La crueldad arbitraria de esos
invasores españoles, poseídos por sus ideas de Dios y del oro, arde en
toda la alucinante historia de El mar de las lentejas. La devoción
de Felipe II, que aspira a la santidad, se mezcla tenebrosamente con el
hedor y con los efluvios de su postrer sufrimiento; el peso de un reinado
sin alegría, dedicado a la Contrarreforma, le empuja a la tumba. Con
fría satisfacción, contempla la amplitud de su católico imperio, en el
que “si por un azar el enemigo pusiera pie en algún paraje desolado, no
se sostendría allí mucho tiempo, pues correría la suerte de los
hugonotes que osaron aposentarse en Florida”; así se alude a un
acontecimiento del que hemos sido testigos en otras de las narraciones de
la novela. Con todas las cortesías de la caballería medieval, Menéndez
de Avilés (a quien su yerno considera débil y viejo, aunque en 1565
tenga sólo tenga cuarenta y seis años) rechaza el ofrecimiento de
tributo de los soldados franceses y su petición de clemencia. Le indican
que Francia y España no están en guerra, y él responde: “cierto que
guerra no hay... más la Florida es casa ajena y vedada para todo aquel
que no sea español. Por más sois herejes y, ansí, enemigos de España,
y os habré de combatir como tales, que eso encomendóme mi rey... más
sois luteranos y os habré de matar por ello”.
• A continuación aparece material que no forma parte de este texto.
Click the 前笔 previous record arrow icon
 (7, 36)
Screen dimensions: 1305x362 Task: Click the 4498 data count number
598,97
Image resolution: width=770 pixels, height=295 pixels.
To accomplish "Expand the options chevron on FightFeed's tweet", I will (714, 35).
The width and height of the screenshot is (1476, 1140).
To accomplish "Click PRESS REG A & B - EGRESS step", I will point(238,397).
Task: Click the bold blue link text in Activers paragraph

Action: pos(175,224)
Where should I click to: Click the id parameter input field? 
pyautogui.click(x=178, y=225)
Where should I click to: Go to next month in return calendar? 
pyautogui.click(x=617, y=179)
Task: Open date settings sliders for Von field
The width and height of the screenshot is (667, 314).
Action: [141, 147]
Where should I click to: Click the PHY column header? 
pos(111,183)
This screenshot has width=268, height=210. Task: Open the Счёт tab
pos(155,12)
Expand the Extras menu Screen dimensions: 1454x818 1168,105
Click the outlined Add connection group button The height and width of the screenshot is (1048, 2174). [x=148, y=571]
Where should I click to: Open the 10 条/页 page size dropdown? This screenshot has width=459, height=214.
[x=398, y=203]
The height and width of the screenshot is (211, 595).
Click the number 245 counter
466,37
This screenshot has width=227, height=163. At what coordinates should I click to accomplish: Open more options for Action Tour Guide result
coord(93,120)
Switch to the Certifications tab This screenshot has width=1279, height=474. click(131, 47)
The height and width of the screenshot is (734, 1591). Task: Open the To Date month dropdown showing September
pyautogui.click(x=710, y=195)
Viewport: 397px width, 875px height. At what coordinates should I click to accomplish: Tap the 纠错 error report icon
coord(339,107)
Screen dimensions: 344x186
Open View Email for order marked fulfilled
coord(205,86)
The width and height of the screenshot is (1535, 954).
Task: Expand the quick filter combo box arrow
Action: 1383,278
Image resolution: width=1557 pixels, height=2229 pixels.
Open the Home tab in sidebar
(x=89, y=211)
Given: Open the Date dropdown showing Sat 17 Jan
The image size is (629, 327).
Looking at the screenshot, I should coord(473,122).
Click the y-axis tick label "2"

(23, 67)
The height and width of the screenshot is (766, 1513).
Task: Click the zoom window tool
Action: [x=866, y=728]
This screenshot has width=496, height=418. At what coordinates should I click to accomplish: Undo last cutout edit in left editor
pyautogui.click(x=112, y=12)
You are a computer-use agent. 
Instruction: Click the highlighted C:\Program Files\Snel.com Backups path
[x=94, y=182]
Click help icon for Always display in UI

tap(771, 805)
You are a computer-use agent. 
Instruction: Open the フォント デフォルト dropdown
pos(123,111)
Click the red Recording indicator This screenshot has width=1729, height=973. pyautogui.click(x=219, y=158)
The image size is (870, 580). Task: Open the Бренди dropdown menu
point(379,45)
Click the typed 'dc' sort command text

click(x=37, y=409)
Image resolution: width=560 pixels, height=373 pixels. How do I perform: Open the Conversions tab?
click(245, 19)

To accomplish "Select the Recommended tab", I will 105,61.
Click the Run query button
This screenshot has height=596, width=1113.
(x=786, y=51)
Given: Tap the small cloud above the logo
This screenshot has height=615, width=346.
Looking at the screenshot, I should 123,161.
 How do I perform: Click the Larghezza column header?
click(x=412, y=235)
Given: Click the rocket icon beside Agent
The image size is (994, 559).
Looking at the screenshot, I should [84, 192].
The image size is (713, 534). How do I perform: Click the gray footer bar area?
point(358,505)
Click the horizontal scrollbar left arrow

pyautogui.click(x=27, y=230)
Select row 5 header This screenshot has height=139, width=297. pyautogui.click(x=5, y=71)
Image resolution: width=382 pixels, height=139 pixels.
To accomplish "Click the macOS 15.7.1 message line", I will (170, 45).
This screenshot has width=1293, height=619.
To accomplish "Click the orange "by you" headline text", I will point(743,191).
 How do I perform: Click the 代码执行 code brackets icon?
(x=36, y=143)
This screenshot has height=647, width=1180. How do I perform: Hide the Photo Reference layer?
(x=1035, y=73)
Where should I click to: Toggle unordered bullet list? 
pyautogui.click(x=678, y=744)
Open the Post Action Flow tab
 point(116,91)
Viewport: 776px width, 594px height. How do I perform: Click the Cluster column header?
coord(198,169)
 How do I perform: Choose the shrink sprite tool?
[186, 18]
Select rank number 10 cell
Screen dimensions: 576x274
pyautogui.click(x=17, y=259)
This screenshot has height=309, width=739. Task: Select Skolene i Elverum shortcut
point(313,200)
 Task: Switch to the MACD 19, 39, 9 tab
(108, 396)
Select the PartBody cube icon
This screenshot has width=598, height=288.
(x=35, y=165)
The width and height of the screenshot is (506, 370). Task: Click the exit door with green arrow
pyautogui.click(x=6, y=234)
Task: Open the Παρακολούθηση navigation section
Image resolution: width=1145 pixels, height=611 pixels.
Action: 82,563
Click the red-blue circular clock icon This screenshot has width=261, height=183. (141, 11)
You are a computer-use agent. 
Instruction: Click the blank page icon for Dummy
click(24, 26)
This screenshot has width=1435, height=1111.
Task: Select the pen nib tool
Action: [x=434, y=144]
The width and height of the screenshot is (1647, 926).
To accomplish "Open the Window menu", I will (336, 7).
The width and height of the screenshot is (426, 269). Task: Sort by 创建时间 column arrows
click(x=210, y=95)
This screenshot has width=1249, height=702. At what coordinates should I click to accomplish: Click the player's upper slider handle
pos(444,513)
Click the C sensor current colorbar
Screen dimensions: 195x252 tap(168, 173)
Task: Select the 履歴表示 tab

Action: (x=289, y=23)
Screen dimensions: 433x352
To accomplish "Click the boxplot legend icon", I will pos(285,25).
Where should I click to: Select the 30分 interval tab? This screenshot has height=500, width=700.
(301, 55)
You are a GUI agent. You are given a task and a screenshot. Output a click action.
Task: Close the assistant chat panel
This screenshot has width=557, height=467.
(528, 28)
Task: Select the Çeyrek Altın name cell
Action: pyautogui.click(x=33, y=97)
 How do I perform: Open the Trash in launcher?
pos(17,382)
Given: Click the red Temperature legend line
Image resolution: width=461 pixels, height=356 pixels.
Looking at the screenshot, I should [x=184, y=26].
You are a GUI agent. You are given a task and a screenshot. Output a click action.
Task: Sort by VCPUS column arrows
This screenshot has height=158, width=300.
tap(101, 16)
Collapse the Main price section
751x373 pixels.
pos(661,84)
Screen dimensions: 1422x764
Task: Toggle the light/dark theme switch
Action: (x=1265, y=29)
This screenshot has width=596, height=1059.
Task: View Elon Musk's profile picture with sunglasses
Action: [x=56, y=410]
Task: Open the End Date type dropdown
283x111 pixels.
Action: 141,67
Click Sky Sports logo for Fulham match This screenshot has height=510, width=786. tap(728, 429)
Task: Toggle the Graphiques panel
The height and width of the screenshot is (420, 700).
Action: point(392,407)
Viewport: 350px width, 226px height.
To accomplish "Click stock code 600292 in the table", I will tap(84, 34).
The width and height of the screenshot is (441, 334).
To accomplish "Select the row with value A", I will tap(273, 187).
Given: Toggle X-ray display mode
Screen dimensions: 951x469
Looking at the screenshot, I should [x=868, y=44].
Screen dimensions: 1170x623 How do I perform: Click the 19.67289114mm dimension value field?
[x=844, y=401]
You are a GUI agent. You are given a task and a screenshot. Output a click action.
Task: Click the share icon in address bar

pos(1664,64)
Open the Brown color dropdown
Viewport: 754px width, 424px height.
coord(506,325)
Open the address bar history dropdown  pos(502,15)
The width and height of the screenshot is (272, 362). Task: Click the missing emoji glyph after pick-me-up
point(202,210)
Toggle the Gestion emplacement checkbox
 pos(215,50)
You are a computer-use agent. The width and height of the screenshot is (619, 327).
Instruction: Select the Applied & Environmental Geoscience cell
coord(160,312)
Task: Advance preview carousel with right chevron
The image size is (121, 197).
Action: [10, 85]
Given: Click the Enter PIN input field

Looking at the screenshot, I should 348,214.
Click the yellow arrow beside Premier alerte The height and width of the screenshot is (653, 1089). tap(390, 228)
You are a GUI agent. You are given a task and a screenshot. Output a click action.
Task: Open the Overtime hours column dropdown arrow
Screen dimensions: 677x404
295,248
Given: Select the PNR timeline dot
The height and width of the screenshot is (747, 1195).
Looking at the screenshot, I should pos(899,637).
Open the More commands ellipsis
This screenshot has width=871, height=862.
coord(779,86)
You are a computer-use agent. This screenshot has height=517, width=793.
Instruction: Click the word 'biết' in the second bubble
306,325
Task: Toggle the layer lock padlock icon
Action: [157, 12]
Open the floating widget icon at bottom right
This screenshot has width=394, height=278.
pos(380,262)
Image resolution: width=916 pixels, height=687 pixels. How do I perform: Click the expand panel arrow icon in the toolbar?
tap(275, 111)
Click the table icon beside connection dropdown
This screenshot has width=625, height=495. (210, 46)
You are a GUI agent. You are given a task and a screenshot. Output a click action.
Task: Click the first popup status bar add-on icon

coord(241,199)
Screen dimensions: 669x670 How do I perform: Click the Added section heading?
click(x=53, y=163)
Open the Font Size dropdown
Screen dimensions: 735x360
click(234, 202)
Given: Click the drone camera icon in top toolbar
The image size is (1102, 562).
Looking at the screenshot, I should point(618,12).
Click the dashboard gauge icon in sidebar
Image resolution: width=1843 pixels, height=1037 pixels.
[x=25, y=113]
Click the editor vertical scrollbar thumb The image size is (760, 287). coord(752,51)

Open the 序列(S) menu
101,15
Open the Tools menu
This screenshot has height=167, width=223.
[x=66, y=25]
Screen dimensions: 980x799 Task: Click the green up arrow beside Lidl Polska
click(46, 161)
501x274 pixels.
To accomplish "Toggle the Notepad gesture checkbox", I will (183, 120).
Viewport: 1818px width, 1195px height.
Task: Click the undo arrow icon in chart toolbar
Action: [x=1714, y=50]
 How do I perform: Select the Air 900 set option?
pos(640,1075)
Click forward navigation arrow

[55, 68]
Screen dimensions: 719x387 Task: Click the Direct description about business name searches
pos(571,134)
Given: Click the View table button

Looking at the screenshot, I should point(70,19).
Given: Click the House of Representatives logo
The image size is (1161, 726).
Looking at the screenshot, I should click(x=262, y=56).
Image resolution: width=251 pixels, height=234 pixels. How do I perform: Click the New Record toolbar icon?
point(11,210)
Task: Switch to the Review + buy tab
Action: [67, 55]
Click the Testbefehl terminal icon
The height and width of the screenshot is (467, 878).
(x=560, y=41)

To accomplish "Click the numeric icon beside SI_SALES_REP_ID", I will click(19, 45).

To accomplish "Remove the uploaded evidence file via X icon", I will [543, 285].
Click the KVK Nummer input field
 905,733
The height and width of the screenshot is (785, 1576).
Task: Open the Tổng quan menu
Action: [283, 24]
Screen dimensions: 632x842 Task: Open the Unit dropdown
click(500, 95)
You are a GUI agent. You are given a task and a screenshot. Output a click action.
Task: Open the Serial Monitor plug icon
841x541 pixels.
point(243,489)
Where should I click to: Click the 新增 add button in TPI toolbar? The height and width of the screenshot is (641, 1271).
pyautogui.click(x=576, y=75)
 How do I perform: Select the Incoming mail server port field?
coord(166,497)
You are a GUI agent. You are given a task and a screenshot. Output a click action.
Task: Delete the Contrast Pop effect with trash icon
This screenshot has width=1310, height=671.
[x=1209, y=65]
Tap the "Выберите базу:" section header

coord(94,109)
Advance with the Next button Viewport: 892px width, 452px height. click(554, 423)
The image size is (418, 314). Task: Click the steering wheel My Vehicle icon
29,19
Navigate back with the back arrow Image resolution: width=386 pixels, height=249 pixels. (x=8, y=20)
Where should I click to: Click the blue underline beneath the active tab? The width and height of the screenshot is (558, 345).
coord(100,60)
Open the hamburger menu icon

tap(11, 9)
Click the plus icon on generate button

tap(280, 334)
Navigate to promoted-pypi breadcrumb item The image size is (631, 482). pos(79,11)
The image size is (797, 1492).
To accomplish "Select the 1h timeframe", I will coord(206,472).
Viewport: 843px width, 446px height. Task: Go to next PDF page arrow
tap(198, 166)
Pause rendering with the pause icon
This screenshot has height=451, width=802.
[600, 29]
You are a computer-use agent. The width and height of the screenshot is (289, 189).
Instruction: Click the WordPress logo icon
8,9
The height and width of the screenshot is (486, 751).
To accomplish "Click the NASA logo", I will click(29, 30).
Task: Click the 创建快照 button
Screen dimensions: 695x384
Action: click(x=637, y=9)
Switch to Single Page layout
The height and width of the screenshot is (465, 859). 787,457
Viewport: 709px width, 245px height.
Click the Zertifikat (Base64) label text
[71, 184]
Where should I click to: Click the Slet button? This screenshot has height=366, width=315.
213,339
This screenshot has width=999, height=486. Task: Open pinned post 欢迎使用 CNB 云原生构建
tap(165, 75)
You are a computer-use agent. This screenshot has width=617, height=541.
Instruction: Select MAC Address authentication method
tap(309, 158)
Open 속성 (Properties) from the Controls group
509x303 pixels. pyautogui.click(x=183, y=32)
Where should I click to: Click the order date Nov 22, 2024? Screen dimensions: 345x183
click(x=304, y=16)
Las fuerzas protestantes, creyéndose
por error menos numerosas, se rinden y son masacradas a traición en las
dunas. Al final de la carnicería, que ha tomado a don Pedro por sorpresa,
su suegro le pregunta burlón: “¿Cuántos cerdos luteranos habéis
matado, maestre?”. Cuando aparece el siguiente grupo de hugonotes, se
invita a don Pedro a dar muerte a su jefe, Juan Ribao, cuando se arrodilla
en la arena para cantar un himno. Tembloroso, el joven se pone a ello,
pero, después de la primera arremetida, la víctima sigue cantando “aunque
muy quedo y atorado por la sangre que le corría por boca y narices”. El
Adelantado le abraza diciendo: “Ya puedo morir tranquilo, que destas
tierras seréis buen cuidador”. La Contrarreforma ha conseguido otro
buen soldado; el quisquilloso fanatismo forjado en las guerras contra los
moro, con el que el imperio español habría de levantarse y caer, se ha
puesto de manifiesto de manera escalofriante.
El cuadro de Benítez Rojo prescinde
de muchos elementos que un historiador imparcial podría haber incluido:
los compasivos sacerdotes que iban tras los ejércitos, registrando y,
finalmente, mitigando las atrocidades que sufrían los indios; el
salvajismo que ya existía en las naciones indígenas, así como el valor
y el brío quijotescos con el que, en pocas décadas, los conquistadores,
atraídos por los rumores de la existencia de El Dorado y de la fuente de
la juventud, reclamaron como propio un territorio que iba desde California
hasta Chile. Sin embargo, la responsabilidad de una obra de arte reside en
dotar de vida convincente a los materiales que elige y El mar de las
lentejas, tomando su atmósfera irreal de los hechos, sí logra tejer
una nauseabunda visión de la crueldad, codicia, opresión y destrucción
desatada en el Nuevo Mundo por los conquistadores españoles. Esta novela
nos hace lamentar el descubrimiento de América.